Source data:
*** Begin section ***
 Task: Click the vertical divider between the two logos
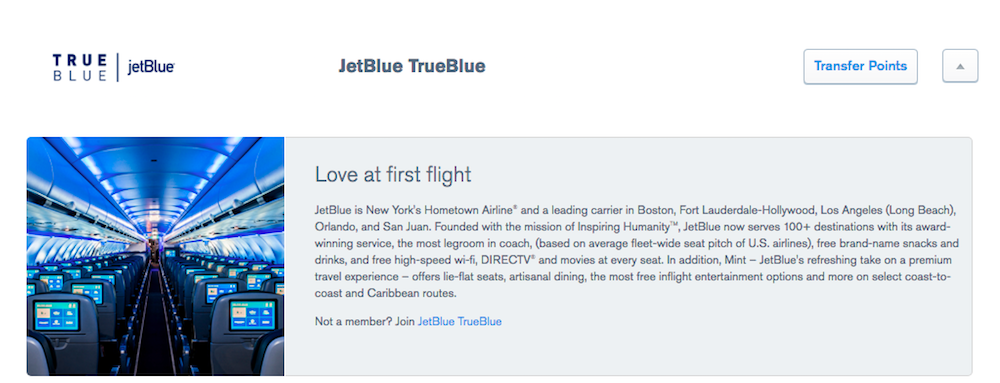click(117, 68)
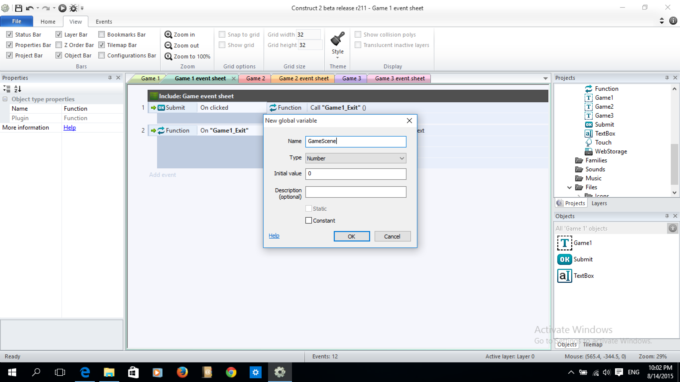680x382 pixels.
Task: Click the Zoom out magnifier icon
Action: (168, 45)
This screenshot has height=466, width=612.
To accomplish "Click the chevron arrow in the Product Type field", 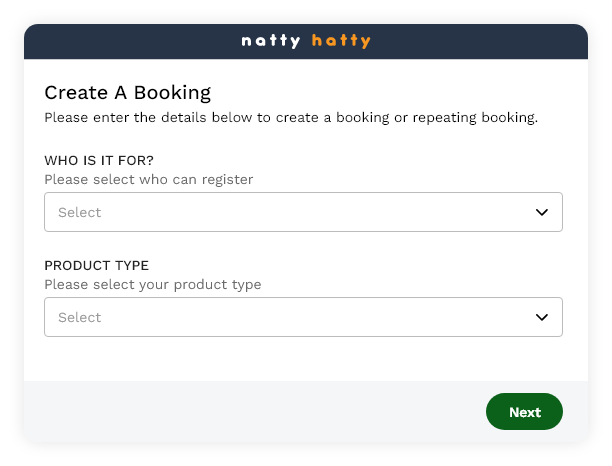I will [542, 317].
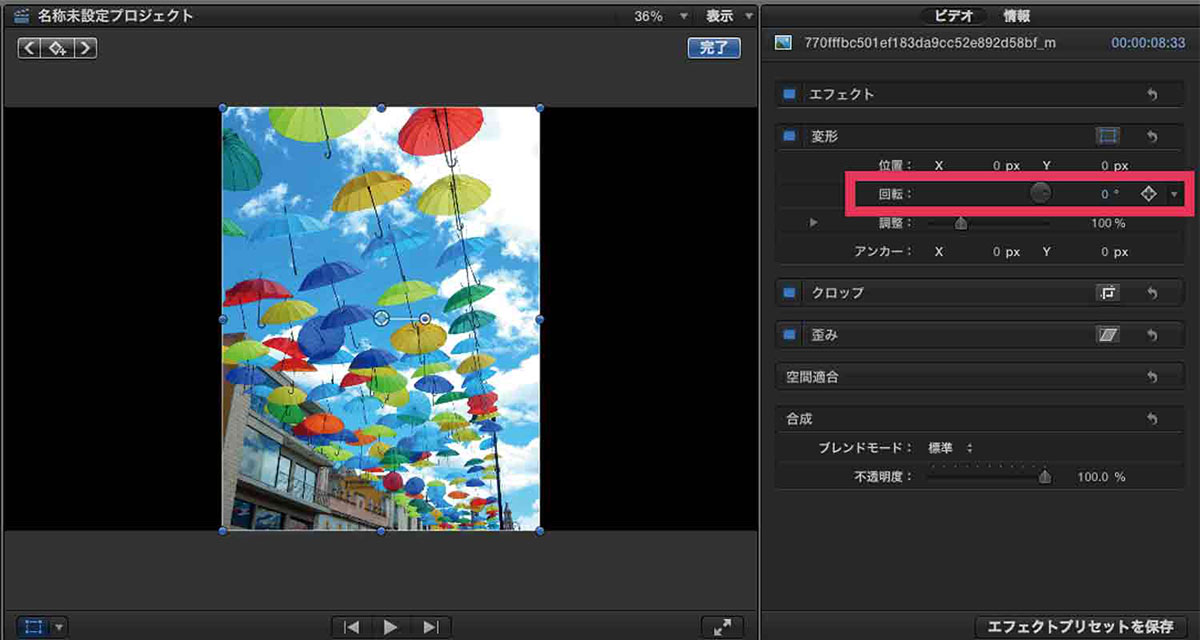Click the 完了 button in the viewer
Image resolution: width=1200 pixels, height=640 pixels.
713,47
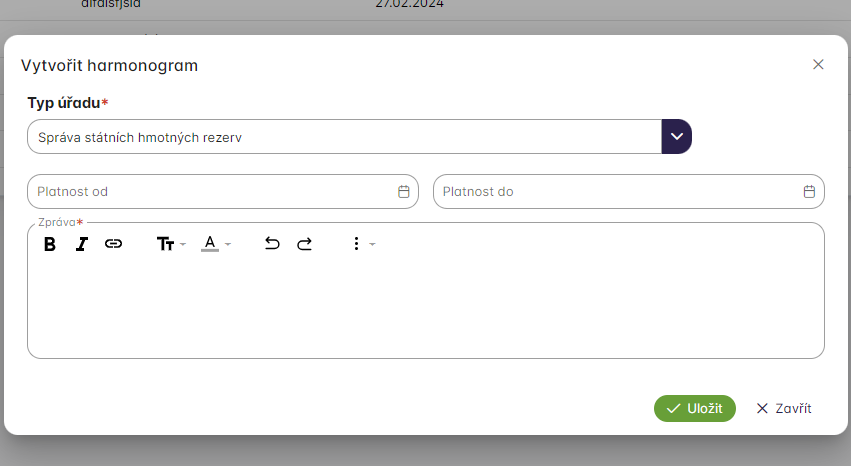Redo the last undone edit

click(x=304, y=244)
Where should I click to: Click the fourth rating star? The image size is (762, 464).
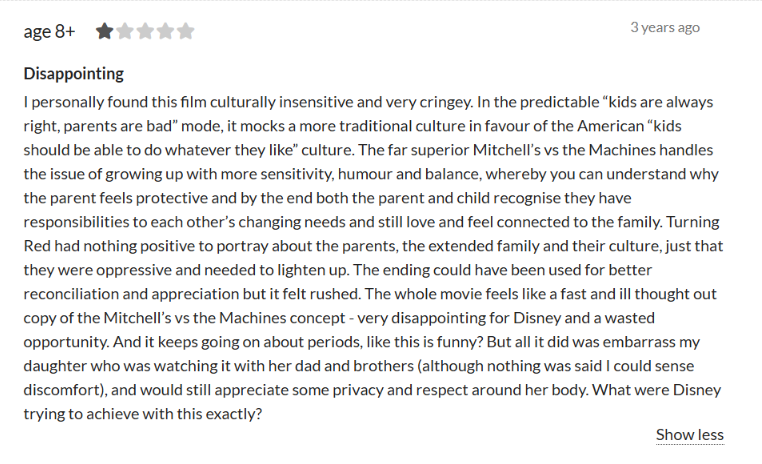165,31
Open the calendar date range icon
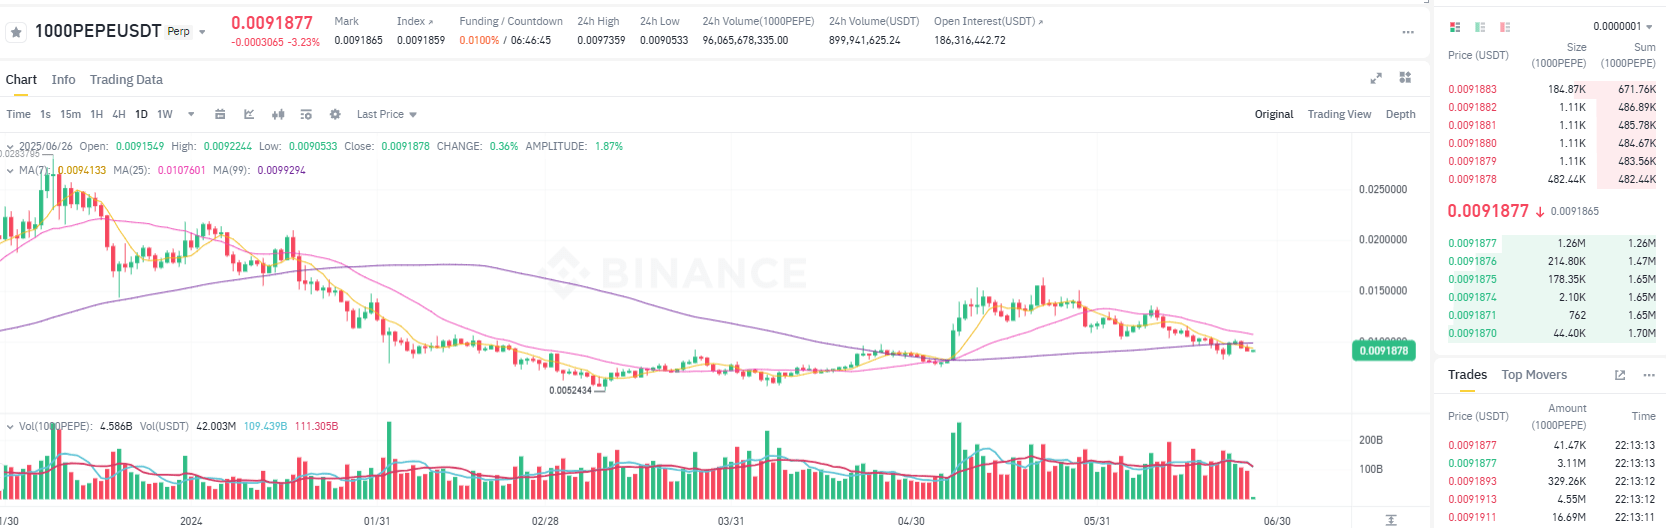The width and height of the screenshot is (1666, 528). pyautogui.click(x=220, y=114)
*** End section ***
**TASK STATEMENT:** Once you reach the line containing "Where should I", print it and every line after it exactly, through the end of the entries, without any pictures.

**ANSWER TO THIS EXERCISE:**
Where should I click to: Click the fourth rating star? The image size is (762, 464).
165,31
Open the calendar date range icon
The width and height of the screenshot is (1666, 528). pyautogui.click(x=220, y=114)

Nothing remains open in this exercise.